SUMMARY: No summary available.
We first met LivePerson's VP Marketing Larry Wasserman at trade show about a year ago and were struck by his air of practicality. He's not a guy who wants to spout theory for hours on end. He's somebody who focuses on what works and gets the job done. Which may be why now almost 1,000 of the Web's larger players, from Intuit to proflowers.com use LivePerson's eCRM solutions.

Q: You guys just bought an Israeli company, HumanClick who specialize in providing solutions to small businesses. What's up with that?

Wasserman: It gets us into the small biz market, HumanClick has over 100,000 downloaded clients. It also opens up opportunities for 3rd party distribution. For example Yahoo Stores could offer their clients these low-cost customer service solutions services as a tool.

HumanClick also have a number of users who are bigger companies with more than one or two operators who may need the more robust solutions found in LivePerson. So there are potential opportunities to move them to our solution.

Q: What were HumanClick's marketing tactics?

HumanClick had only done a limited print campaign. They were growing quickly based on viral word-of-mouth.

Q: Wow, 100,000 clients from word of mouth!

Wasserman: Yeah, well they were giving away the solution for free in order to build market share. Their plan was to begin charging in 2001 which is only a few months away. We're not going to change anything immediately.

There's an opportunity to offer HumanClick clients additional functionality at a cost. The initial free application provides the stickiness so to speak. Then as they begin to use it more we upsell them.

Q: This summer you opened an office outside London; and HumanClick's based in Israel with clients in 60 countries -- looks like you are going international with a vengeance! What are your marketing tactics overseas and how is it different from marketing in the US?

Wasserman: We're about to break a print campaign in the UK that's based on one of our creatives from our original launch campaign in the US last year. I don't know if you remember that ad where we put a shopping cart on a raft? I was over in the UK and the feeling was it was a very strong ad for there. We rewrote the copy in the Queen's English. It's running in Business 2.0 over there, the new European Industry Standard, the UK version of Revolution magazine, Internet Business, Winning Business, plus some CRM trades. My goal was to hit the leading industry trades plus CRM ones.

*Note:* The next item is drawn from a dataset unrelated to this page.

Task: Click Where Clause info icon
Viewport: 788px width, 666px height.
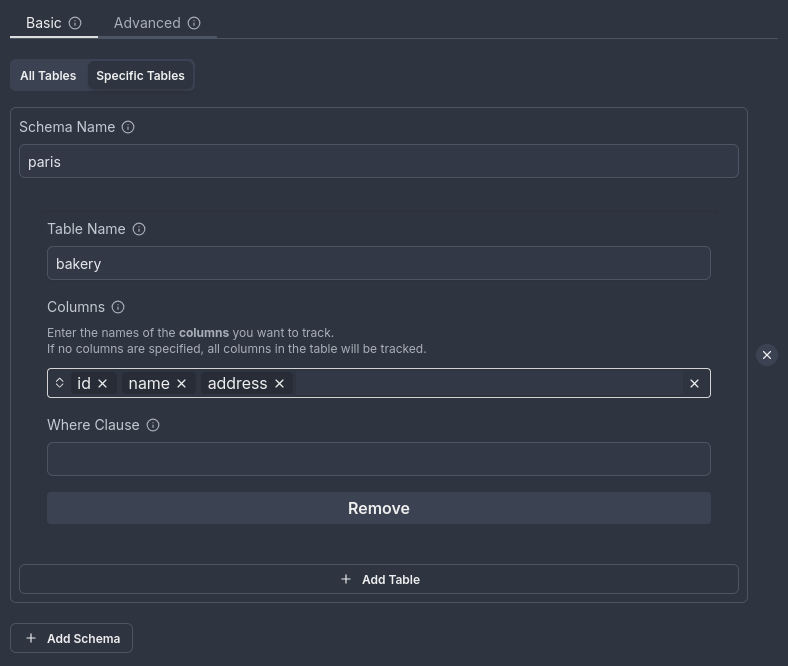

We've also already started hitting conferences. Conferences overseas are not the same big staged events as they are here. We just did one in Birmingham England in September that had about 8,000 attendees -- but the traffic was light on the show floor. Our booth generated a lot of noise though. We had a life-size trolley (which is what they call a shopping cart) and raffled off a dingy (what they call a raft.)

But in general there are not as many conference in Europe as there are here and they tend to be more on the small side -- the content's the focus. We're at an eretailing show next week and then that's pretty much it until next quarter. In the States it seems like there's a big conference every week!

We're also telemarketing now in the UK. Most prospects have never heard of us. We're using an outsourced service to qualify the list and the to determine if there's any interest in either more information or scheduling an appointment. We've also hired people in the UK to do client service for the rest of Europe -- they speak Italian, French, German.

Q: Are you adding sections to your site for other countries?

Wasserman: We're working on a redesign of the site now. The plan is to develop an international section where we'll craft various language versions. There won't be different full-blown sites at this point though.

Q: Where do you see the biggest opportunity overseas?

Wasserman: We still think there's significant growth in Europe and we're really starting to see significant demand in the Latin American market as well. We have sales people who speak Spanish and Portuguese. The question is whether we'll need to set up a local presence there.

The sales cycle does require more physical contact overseas. In the US people are more amenable to telephone and email. In the UK business is still conducted a little more formally. It still requires more personal contact development.